[Stored items]
○ ○ ○ ○ ○
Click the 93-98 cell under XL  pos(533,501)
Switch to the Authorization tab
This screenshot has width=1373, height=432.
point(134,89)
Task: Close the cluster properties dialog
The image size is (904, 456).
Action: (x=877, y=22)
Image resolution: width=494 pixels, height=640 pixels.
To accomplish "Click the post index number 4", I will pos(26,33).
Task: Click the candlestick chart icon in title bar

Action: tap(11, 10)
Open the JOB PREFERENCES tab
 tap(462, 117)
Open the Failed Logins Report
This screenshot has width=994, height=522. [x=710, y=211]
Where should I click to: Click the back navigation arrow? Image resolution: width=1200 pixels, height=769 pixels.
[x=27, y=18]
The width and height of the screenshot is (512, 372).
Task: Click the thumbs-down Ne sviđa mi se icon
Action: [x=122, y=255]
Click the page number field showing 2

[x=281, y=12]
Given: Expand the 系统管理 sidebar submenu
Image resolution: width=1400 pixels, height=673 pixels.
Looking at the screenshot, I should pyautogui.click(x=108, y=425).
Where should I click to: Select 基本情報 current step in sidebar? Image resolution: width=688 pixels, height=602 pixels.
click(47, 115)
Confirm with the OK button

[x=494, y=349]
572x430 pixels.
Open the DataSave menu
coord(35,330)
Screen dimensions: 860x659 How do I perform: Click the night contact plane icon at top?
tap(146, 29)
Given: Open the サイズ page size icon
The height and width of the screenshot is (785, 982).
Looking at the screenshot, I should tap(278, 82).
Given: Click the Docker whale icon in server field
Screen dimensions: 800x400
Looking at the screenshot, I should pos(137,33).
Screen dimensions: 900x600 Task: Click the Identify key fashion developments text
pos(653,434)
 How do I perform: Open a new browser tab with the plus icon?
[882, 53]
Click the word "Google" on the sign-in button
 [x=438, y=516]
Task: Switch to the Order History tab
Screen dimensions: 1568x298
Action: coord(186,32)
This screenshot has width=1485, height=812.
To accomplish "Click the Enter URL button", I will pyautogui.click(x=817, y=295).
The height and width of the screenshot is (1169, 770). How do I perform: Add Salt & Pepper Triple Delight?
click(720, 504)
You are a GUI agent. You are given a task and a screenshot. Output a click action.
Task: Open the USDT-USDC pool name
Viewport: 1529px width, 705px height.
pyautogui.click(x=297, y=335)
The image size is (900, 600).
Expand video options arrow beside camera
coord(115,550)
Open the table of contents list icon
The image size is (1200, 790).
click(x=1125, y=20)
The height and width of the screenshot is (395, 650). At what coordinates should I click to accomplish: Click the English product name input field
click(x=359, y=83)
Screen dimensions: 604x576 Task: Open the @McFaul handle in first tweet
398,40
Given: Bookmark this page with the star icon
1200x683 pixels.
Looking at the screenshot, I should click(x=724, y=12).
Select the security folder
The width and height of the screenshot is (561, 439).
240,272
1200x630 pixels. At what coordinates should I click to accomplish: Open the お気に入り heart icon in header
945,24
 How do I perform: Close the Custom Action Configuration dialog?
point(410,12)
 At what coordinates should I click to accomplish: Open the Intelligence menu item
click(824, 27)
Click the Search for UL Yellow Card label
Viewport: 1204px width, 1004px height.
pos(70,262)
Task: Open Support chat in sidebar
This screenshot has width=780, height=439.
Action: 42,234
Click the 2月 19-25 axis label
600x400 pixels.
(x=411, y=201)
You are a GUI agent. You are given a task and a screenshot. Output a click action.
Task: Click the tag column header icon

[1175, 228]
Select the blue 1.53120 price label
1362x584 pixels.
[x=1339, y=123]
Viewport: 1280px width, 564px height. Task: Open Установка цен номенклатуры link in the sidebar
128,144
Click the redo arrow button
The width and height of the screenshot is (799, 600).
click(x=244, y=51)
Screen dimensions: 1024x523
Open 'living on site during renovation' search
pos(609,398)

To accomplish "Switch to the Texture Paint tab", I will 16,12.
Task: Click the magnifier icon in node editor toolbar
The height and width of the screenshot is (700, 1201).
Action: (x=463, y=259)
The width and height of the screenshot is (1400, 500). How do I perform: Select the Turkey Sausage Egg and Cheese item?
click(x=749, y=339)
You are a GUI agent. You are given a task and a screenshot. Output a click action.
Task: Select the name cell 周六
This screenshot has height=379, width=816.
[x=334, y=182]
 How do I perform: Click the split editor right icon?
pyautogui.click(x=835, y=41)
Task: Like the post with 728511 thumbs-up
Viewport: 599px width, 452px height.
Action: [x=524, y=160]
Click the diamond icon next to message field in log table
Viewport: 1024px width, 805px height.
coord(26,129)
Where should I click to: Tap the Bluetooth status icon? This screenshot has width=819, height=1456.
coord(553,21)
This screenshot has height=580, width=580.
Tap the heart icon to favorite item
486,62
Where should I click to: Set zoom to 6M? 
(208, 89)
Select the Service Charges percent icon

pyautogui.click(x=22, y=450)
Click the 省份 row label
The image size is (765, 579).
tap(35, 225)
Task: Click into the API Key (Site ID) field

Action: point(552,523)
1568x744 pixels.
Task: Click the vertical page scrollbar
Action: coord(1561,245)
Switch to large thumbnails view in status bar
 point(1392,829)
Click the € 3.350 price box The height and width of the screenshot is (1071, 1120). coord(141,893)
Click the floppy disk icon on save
○ ○ ○ ○ ○
## Task
Each entry should be duplicated exactly as it was given.

## Exercise response
Click the 93-98 cell under XL  pos(533,501)
Switch to the Authorization tab
This screenshot has width=1373, height=432.
point(134,89)
Task: Close the cluster properties dialog
The image size is (904, 456).
Action: (x=877, y=22)
Image resolution: width=494 pixels, height=640 pixels.
To accomplish "Click the post index number 4", I will pos(26,33).
Task: Click the candlestick chart icon in title bar

Action: tap(11, 10)
Open the JOB PREFERENCES tab
 tap(462, 117)
Open the Failed Logins Report
This screenshot has width=994, height=522. [x=710, y=211]
Where should I click to: Click the back navigation arrow? Image resolution: width=1200 pixels, height=769 pixels.
[x=27, y=18]
The width and height of the screenshot is (512, 372).
Task: Click the thumbs-down Ne sviđa mi se icon
Action: [x=122, y=255]
Click the page number field showing 2

[x=281, y=12]
Given: Expand the 系统管理 sidebar submenu
Image resolution: width=1400 pixels, height=673 pixels.
Looking at the screenshot, I should pyautogui.click(x=108, y=425).
Where should I click to: Select 基本情報 current step in sidebar? Image resolution: width=688 pixels, height=602 pixels.
click(47, 115)
Confirm with the OK button

[x=494, y=349]
572x430 pixels.
Open the DataSave menu
coord(35,330)
Screen dimensions: 860x659 How do I perform: Click the night contact plane icon at top?
tap(146, 29)
Given: Open the サイズ page size icon
The height and width of the screenshot is (785, 982).
Looking at the screenshot, I should tap(278, 82).
Given: Click the Docker whale icon in server field
Screen dimensions: 800x400
Looking at the screenshot, I should pos(137,33).
Screen dimensions: 900x600 Task: Click the Identify key fashion developments text
pos(653,434)
 How do I perform: Open a new browser tab with the plus icon?
[882, 53]
Click the word "Google" on the sign-in button
 [x=438, y=516]
Task: Switch to the Order History tab
Screen dimensions: 1568x298
Action: coord(186,32)
This screenshot has width=1485, height=812.
To accomplish "Click the Enter URL button", I will pyautogui.click(x=817, y=295).
The height and width of the screenshot is (1169, 770). How do I perform: Add Salt & Pepper Triple Delight?
click(720, 504)
You are a GUI agent. You are given a task and a screenshot. Output a click action.
Task: Open the USDT-USDC pool name
Viewport: 1529px width, 705px height.
pyautogui.click(x=297, y=335)
The image size is (900, 600).
Expand video options arrow beside camera
coord(115,550)
Open the table of contents list icon
The image size is (1200, 790).
click(x=1125, y=20)
The height and width of the screenshot is (395, 650). At what coordinates should I click to accomplish: Click the English product name input field
click(x=359, y=83)
Screen dimensions: 604x576 Task: Open the @McFaul handle in first tweet
398,40
Given: Bookmark this page with the star icon
1200x683 pixels.
Looking at the screenshot, I should click(x=724, y=12).
Select the security folder
The width and height of the screenshot is (561, 439).
240,272
1200x630 pixels. At what coordinates should I click to accomplish: Open the お気に入り heart icon in header
945,24
 How do I perform: Close the Custom Action Configuration dialog?
point(410,12)
 At what coordinates should I click to accomplish: Open the Intelligence menu item
click(824, 27)
Click the Search for UL Yellow Card label
Viewport: 1204px width, 1004px height.
pos(70,262)
Task: Open Support chat in sidebar
This screenshot has width=780, height=439.
Action: 42,234
Click the 2月 19-25 axis label
600x400 pixels.
(x=411, y=201)
You are a GUI agent. You are given a task and a screenshot. Output a click action.
Task: Click the tag column header icon

[1175, 228]
Select the blue 1.53120 price label
1362x584 pixels.
[x=1339, y=123]
Viewport: 1280px width, 564px height. Task: Open Установка цен номенклатуры link in the sidebar
128,144
Click the redo arrow button
The width and height of the screenshot is (799, 600).
click(x=244, y=51)
Screen dimensions: 1024x523
Open 'living on site during renovation' search
pos(609,398)

To accomplish "Switch to the Texture Paint tab", I will 16,12.
Task: Click the magnifier icon in node editor toolbar
The height and width of the screenshot is (700, 1201).
Action: (x=463, y=259)
The width and height of the screenshot is (1400, 500). How do I perform: Select the Turkey Sausage Egg and Cheese item?
click(x=749, y=339)
You are a GUI agent. You are given a task and a screenshot. Output a click action.
Task: Select the name cell 周六
This screenshot has height=379, width=816.
[x=334, y=182]
 How do I perform: Click the split editor right icon?
pyautogui.click(x=835, y=41)
Task: Like the post with 728511 thumbs-up
Viewport: 599px width, 452px height.
Action: [x=524, y=160]
Click the diamond icon next to message field in log table
Viewport: 1024px width, 805px height.
coord(26,129)
Where should I click to: Tap the Bluetooth status icon? This screenshot has width=819, height=1456.
coord(553,21)
This screenshot has height=580, width=580.
Tap the heart icon to favorite item
486,62
Where should I click to: Set zoom to 6M? 
(208, 89)
Select the Service Charges percent icon

pyautogui.click(x=22, y=450)
Click the 省份 row label
The image size is (765, 579).
tap(35, 225)
Task: Click into the API Key (Site ID) field

Action: point(552,523)
1568x744 pixels.
Task: Click the vertical page scrollbar
Action: coord(1561,245)
Switch to large thumbnails view in status bar
 point(1392,829)
Click the € 3.350 price box The height and width of the screenshot is (1071, 1120). coord(141,893)
Click the floppy disk icon on save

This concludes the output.